Monitoring and beerPublished on December 2, 2011 by Filip Van Tittelboom
Our partners expect their web applications to be available 24/7. So one of the less visible services we provide is ‘monitoring’. If a problem should arise, we want to be notified. If that problem occurs after business hours, the operator on call should be notified. This article will try to explain how we implement these requirements.
We use Nagios to monitor all our hosts and all services running on those hosts. When things go wrong an alarm on our desktop highlights. Then an e-mail and SMS are sent out. The great thing about Nagios is the ability to extend. There is a large collection of readily available check plugins to monitor services such as Apache, MySQL, system load, etc. But it also provides a way to write custom plugins. That way, we can check very specific aspects of any service or application.

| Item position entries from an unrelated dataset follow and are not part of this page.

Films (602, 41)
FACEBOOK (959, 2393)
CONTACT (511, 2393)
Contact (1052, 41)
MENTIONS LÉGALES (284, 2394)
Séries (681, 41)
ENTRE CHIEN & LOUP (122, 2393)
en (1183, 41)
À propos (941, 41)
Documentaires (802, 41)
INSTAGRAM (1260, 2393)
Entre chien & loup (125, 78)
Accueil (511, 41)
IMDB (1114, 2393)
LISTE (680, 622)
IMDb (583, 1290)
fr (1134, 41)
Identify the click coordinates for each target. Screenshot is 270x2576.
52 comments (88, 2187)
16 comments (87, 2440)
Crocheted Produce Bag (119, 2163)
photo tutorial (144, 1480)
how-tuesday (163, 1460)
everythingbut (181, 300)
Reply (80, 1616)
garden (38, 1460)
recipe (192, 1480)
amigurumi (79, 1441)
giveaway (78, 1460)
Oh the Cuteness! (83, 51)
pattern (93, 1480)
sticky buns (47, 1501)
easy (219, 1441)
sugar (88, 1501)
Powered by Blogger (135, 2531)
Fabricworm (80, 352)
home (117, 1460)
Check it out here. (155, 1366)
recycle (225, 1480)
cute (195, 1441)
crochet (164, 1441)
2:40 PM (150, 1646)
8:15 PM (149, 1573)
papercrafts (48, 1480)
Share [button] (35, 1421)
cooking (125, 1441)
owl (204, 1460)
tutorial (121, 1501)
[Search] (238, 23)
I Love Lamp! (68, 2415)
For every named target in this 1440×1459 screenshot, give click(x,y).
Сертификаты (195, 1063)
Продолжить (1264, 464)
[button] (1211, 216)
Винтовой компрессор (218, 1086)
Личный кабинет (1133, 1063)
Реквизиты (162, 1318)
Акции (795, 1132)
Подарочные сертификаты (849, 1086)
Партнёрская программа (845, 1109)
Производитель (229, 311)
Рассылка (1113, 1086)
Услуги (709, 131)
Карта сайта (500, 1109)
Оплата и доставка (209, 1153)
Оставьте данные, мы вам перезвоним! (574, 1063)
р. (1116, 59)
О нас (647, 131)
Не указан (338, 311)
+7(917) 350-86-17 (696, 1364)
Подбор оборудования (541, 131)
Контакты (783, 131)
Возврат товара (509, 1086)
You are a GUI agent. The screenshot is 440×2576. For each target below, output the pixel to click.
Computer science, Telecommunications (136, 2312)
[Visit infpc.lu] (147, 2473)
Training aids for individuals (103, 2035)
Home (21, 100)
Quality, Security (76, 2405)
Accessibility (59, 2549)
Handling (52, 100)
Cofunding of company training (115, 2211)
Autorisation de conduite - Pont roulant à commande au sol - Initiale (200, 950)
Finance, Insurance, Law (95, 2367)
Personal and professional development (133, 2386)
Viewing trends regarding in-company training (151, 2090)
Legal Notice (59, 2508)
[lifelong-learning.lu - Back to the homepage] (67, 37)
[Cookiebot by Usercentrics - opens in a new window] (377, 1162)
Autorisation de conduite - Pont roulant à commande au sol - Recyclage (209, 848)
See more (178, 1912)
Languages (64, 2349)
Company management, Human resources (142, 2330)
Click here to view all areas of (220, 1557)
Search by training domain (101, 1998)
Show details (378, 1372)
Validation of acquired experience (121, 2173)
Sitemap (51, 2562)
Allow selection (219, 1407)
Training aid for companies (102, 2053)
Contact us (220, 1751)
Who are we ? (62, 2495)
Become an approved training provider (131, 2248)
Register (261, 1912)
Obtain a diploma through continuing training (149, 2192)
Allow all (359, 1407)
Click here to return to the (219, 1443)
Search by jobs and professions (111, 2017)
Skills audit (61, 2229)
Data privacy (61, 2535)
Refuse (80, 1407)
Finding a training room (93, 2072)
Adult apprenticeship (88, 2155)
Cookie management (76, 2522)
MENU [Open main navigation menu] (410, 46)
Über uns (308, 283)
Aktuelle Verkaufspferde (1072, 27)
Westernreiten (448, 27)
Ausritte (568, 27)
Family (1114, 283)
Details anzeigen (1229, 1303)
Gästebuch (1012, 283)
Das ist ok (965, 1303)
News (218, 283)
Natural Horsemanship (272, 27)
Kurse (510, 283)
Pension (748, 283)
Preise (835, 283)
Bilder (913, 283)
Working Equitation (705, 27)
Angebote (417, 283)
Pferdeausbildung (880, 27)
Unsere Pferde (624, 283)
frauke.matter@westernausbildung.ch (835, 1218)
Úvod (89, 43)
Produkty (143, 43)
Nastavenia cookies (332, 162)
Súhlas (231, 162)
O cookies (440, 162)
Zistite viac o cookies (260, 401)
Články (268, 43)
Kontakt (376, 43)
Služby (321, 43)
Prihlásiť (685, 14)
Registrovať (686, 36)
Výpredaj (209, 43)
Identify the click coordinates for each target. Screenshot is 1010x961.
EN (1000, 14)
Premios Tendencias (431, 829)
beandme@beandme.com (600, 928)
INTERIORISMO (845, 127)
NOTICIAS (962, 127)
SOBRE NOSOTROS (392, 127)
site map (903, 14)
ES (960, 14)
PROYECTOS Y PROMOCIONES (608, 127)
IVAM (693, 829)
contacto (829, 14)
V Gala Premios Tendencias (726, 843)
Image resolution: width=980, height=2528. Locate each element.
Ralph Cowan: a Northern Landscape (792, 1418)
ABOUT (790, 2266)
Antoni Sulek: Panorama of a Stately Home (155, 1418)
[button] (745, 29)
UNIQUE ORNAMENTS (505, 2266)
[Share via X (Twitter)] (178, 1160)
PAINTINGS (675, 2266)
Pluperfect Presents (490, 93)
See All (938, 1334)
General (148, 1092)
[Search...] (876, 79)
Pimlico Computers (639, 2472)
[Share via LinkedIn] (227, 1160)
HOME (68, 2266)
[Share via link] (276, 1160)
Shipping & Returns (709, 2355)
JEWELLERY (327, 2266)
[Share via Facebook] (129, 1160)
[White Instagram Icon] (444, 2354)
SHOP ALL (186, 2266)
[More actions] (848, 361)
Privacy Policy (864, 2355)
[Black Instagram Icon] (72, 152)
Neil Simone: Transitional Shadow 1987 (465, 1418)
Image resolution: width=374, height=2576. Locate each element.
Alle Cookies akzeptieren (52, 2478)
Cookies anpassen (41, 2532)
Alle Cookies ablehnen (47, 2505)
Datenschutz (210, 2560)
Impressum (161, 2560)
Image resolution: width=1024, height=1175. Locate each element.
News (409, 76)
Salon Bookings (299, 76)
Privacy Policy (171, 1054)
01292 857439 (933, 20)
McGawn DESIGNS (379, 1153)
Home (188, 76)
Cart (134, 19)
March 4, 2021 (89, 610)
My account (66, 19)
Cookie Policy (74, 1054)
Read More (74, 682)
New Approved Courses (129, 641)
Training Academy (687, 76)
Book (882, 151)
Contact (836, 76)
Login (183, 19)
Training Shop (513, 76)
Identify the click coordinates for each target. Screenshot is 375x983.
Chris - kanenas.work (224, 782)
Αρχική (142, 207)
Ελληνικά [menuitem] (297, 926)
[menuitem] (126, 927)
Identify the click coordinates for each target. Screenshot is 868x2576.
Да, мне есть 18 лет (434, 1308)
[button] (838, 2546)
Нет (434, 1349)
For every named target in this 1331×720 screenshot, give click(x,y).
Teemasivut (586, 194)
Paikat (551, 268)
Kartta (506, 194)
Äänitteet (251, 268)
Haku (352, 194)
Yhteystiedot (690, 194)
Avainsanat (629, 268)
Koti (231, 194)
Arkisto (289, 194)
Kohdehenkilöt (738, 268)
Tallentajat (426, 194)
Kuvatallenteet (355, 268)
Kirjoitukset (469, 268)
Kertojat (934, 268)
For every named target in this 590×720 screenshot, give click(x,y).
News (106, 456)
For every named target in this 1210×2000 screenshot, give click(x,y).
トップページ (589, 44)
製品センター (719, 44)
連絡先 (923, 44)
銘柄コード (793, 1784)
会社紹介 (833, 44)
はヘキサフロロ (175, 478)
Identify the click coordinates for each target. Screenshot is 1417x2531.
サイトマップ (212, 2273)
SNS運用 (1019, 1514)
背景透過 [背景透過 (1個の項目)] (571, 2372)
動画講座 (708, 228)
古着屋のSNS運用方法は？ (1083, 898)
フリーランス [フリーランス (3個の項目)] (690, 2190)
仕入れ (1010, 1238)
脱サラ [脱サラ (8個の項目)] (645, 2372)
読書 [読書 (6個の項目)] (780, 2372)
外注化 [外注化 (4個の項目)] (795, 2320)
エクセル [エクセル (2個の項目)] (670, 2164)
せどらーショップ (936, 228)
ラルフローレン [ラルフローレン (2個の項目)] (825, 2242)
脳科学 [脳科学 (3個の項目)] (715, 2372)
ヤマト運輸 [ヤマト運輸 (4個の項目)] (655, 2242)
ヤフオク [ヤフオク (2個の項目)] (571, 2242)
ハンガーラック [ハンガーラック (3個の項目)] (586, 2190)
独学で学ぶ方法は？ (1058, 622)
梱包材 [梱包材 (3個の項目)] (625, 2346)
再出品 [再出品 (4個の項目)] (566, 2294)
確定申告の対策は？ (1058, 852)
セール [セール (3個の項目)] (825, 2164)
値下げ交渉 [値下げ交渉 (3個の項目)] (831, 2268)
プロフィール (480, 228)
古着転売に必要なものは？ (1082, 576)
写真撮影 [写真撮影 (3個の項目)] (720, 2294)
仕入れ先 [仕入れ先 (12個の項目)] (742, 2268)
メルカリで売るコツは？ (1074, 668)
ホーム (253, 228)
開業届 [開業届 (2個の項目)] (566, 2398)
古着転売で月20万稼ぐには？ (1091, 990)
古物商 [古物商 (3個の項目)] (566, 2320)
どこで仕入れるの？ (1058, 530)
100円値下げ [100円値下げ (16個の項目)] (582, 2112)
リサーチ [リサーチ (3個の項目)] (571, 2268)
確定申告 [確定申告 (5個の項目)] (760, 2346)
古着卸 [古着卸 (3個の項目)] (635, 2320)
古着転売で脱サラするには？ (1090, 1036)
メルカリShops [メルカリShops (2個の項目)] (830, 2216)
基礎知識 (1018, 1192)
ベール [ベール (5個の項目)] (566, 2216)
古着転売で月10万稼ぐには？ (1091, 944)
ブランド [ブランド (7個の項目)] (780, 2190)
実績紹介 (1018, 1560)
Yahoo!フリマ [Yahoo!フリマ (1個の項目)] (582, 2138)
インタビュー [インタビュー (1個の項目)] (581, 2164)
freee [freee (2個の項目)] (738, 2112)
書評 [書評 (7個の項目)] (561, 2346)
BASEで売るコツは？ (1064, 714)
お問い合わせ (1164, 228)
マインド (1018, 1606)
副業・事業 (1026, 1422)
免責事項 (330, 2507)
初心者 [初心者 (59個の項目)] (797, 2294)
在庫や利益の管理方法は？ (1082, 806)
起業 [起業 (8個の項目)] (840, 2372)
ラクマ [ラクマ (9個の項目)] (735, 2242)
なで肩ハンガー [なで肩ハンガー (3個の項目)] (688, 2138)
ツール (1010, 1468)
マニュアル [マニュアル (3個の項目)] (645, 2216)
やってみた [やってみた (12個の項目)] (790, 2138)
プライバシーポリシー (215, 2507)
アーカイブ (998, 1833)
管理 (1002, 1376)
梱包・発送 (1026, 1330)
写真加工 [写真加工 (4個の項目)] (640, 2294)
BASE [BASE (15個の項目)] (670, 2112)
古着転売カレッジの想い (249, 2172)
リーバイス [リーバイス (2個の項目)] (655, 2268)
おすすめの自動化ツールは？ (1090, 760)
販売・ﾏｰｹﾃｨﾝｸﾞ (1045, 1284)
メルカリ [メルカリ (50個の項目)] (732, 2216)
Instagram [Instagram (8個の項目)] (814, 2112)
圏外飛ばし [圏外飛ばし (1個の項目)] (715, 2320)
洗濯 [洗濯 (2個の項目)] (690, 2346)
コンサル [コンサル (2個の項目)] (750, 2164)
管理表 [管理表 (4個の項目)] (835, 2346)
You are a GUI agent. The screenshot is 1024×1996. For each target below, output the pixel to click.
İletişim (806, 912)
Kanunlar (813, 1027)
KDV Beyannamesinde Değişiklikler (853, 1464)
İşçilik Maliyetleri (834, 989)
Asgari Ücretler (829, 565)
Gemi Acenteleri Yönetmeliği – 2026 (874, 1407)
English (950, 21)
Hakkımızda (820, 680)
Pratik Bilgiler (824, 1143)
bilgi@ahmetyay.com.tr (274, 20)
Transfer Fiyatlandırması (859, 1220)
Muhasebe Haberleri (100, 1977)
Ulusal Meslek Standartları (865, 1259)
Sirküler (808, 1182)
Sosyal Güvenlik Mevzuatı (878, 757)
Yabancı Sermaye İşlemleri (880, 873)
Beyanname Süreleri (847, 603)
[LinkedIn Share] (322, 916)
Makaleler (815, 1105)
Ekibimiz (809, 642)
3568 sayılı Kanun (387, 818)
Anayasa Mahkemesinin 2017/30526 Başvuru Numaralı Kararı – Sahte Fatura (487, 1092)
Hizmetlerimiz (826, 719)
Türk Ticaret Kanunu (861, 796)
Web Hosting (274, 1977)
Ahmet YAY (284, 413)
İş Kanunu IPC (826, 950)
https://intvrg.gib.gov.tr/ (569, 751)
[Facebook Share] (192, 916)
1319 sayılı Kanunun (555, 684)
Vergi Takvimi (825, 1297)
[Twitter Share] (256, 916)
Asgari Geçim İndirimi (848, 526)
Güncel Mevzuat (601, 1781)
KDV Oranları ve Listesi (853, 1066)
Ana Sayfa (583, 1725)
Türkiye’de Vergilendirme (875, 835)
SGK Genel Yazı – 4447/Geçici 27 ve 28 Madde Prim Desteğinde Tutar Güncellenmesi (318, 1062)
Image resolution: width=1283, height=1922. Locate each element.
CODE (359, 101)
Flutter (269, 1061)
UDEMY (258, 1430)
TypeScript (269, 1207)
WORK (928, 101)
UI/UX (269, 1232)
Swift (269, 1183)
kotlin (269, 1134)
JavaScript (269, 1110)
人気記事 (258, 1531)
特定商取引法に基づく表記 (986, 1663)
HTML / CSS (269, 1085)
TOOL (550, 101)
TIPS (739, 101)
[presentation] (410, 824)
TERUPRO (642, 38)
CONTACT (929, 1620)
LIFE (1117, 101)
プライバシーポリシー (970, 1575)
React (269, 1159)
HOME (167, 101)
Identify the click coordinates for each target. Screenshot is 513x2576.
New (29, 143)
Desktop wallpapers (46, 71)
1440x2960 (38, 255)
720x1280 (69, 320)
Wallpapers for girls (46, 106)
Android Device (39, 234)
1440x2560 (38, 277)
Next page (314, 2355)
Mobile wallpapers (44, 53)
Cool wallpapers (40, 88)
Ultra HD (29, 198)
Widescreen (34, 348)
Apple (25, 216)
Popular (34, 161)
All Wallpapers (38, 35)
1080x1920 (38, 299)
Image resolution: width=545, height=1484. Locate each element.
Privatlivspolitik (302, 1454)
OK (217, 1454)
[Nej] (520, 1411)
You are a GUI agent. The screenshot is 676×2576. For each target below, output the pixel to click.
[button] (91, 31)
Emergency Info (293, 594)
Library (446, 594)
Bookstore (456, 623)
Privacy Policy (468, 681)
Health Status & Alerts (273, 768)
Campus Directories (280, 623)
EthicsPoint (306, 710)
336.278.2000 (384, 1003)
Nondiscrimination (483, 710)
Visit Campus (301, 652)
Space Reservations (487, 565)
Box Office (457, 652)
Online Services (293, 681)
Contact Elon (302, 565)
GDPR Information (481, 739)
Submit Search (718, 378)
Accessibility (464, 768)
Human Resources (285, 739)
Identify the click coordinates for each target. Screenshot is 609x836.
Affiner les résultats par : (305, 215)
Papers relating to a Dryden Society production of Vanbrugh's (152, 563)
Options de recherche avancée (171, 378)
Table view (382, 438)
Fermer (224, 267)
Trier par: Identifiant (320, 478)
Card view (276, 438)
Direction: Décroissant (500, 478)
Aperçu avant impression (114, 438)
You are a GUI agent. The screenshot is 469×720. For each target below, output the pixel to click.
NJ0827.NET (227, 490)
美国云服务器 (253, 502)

I know what you are all thinking: “but what if your nagios server fails?”. We use a redundant setup. We run two nagios servers on two different cloud providers. One acts as the master and one as slave. The slave constantly checks the status of the master. If the master does not respond for some reason, the slave gets into action.
We implement an on call rotation divided among three operators here at iLibris. An operator on call is available after business hours, 24 hours a day, and in the weekends. Perhaps the operator on call is unavailable (even scruffy sysadmins take a shower once in a while)? In that case the escalation kicks in: everybody gets notified. If an operator lets that happen, he’ll have to pay a beer-tax, though.
Anyway, this is how we monitor our systems. Our goal is to fix any problem before it’s even noticed.